“Glad to. I was only wondering how much I’m supposed to tell. Of course, the police are there now, so it will have to come out, anyway. Captain Brennan——”
“Brennan?” demanded Cross, and put his hands on his knees with an air of alertness. “Not Francis Xavier Brennan? Foxy Frank? Fellow who’s always telling anecdotes about his father?”
“That’s the man. Do you know him?”
“I have known Frank Brennan,” said Cross, cocking a meditative eye, “since he was a sergeant. I get a Christmas card from him every year. He plays an admirable hand of poker; but he is limited. In any case, they all listen to me. Now go on with the story.”
As he listened, by some illusion Cross’s face seemed to grow alternately younger and older as some point pleased or displeased him. Occasionally he said, “Beautiful!” or gave a fillip to the brim of his rakish hat; but he only interrupted once, which was to tell the chauffeur to go slower.
“And you believed all this?” he asked.
“I don’t know what I believed or still believe. When they brought in that witchcraft business——”
“Witchcraft be blanked,” observed Cross, using a pungent term. “I trust that you will not insult the nobility of the black arts by comparing them to this piece of charlatanism. It’s murder, man! It’s
murder:
rather well stage-managed, and perhaps with a fine aesthetic conception behind it; but the contriver was of hesitant and bungling mind, and the best part of it was pure accident.”
“Are you going to tell me you have an idea how it was worked and who worked it?”

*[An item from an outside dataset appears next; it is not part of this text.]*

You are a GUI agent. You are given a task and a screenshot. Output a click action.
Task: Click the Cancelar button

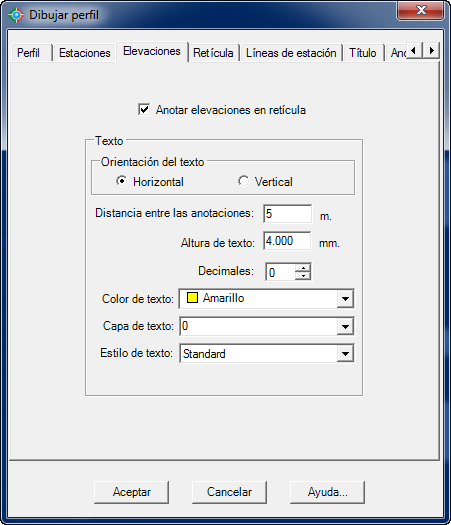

“Of course I have,” said Cross.
An enormous crash of thunder struck low and rolled in split echoes down the sky; it was followed almost instantly by the lightning, and then the windows grew even darker with driving rain.
“In that case, who is the murderer?”
“A member of that household, obviously.”
“I’ve got to warn you that they all have cast-iron alibis. Except, of course, the Hendersons——”
“I think I may assure you that the Hendersons had nothing to do with this. Besides, this was some one rather more intimately concerned with the death of Miles Despard, and affected by it, than the Hendersons could have been. As for your alibis, do not be impressed. When I murdered Royce (who, I may add, quite deserved death) I had a complete alibi: twenty people, including the waiter, were willing to testify that I was having dinner at Delmonico’s. It was an ingenious and amusing device, which I shall be happy to explain to you when there is more time. The same thing occurred when I committed the robbery by which I obtained my original means of livelihood. In
this
case there is scarcely an original feature. Even the means by which the body was stolen from the crypt, while executed with some degree of finesse, was improved on by my friend Bastion. Bastion finished his sentence in ’06; unfortunately, when he left us and returned to England, they were compelled to hang him; but in the meantime he did certain things which were, from an artistic standpoint, commendable. However, I see that we are slowing down.”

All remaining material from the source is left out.